GIVEN RECORDS Start Marker
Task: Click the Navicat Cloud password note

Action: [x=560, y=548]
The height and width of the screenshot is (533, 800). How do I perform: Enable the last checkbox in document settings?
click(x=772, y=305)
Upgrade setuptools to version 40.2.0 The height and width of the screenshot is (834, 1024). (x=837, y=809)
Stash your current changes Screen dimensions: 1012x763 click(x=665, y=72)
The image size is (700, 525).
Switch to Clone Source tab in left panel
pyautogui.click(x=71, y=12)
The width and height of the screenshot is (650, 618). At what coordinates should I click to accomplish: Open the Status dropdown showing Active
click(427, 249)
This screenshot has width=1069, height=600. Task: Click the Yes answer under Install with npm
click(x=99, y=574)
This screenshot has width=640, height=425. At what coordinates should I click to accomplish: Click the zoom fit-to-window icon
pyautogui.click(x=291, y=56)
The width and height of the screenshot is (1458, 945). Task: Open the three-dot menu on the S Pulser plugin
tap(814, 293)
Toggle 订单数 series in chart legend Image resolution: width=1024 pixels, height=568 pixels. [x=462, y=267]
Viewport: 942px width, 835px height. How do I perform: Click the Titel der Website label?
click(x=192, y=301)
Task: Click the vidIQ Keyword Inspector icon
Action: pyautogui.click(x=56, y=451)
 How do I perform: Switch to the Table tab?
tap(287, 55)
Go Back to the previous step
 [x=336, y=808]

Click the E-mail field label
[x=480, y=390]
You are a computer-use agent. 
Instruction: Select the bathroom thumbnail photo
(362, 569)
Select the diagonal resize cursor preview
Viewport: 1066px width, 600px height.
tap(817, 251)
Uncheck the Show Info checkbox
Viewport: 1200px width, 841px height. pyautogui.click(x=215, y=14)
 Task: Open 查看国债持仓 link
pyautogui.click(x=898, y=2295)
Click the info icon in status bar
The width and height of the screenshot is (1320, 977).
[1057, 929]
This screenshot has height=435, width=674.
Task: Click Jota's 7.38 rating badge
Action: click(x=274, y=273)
GIVEN RECORDS End Marker
* DIRECTIONS *
Output exactly the lines between the one containing "The width and height of the screenshot is (1458, 945)." and the final line above, both inclusive.

* EXPECTED OUTPUT *
The width and height of the screenshot is (1458, 945). Task: Open the three-dot menu on the S Pulser plugin
tap(814, 293)
Toggle 订单数 series in chart legend Image resolution: width=1024 pixels, height=568 pixels. [x=462, y=267]
Viewport: 942px width, 835px height. How do I perform: Click the Titel der Website label?
click(x=192, y=301)
Task: Click the vidIQ Keyword Inspector icon
Action: pyautogui.click(x=56, y=451)
 How do I perform: Switch to the Table tab?
tap(287, 55)
Go Back to the previous step
 [x=336, y=808]

Click the E-mail field label
[x=480, y=390]
You are a computer-use agent. 
Instruction: Select the bathroom thumbnail photo
(362, 569)
Select the diagonal resize cursor preview
Viewport: 1066px width, 600px height.
tap(817, 251)
Uncheck the Show Info checkbox
Viewport: 1200px width, 841px height. pyautogui.click(x=215, y=14)
 Task: Open 查看国债持仓 link
pyautogui.click(x=898, y=2295)
Click the info icon in status bar
The width and height of the screenshot is (1320, 977).
[1057, 929]
This screenshot has height=435, width=674.
Task: Click Jota's 7.38 rating badge
Action: click(x=274, y=273)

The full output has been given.